Tanaya Winder is an author, singer / songwriter, poet, motivational speaker and educator who comes from an intertribal lineage of Southern Ute, Pyramid Lake Paiute, Diné and Duckwater Shoshone Nations where she is an enrolled citizen. She is also African American. Through her presentations, Winder blends storytelling, singing and spoken word to teach about different expressions of love, emphasizing the importance of “heartwork” or the life path one is meant to follow by using gifts and passions. She is the director of CU Boulder’s Upward Bound program, where she has served hundreds of Indigenous youth. She also co-founded Sing Our Rivers Red’s MMIW earring exhibit. Her specialties include: youth & women empowerment, healing trauma through art, creative writing workshops and mental wellness advocacy.

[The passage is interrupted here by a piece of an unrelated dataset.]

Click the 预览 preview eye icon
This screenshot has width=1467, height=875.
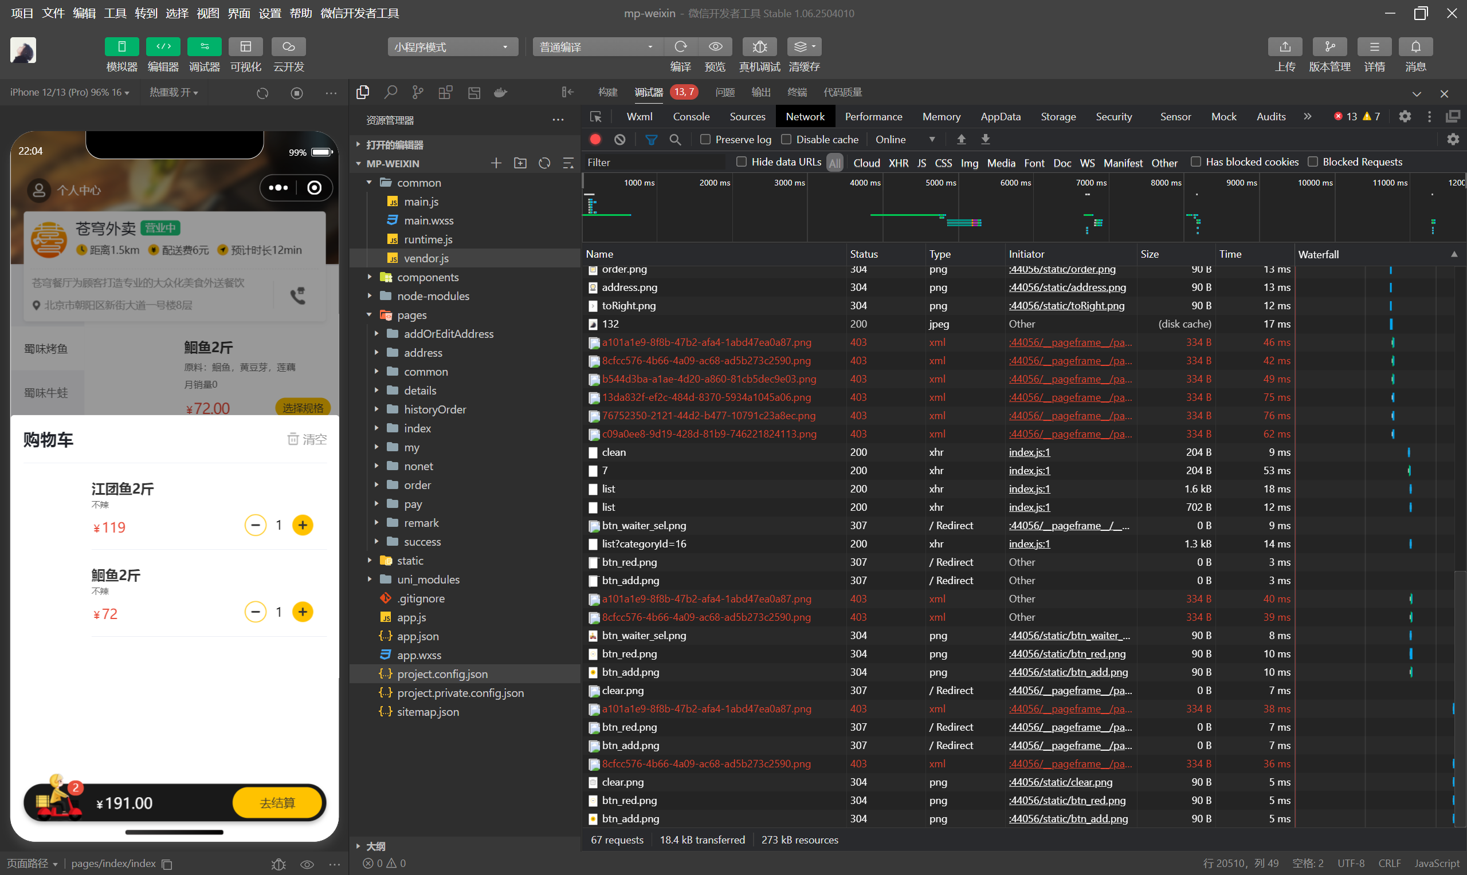(x=715, y=47)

Natani Notah is an interdisciplinary artist and educator. She is an enrolled member of the Navajo Nation (Diné) and part Lakota and Cherokee. . Her work has been exhibited at the Tucson Desert Art Museum, the Gas Gallery in Los Angeles, the Holland Project in Reno, the Mana Contemporary in Chicago and SOMArts Cultural Center in San Francisco. Her current art practice explores contemporary Native American identity through the lens of Diné (Navajo) womanhood. Inspired by acts of decolonization, environmental justice, Indigenous feminism and futurism, Notah’s work dares to imagine a world where Native sensibilities are magnified.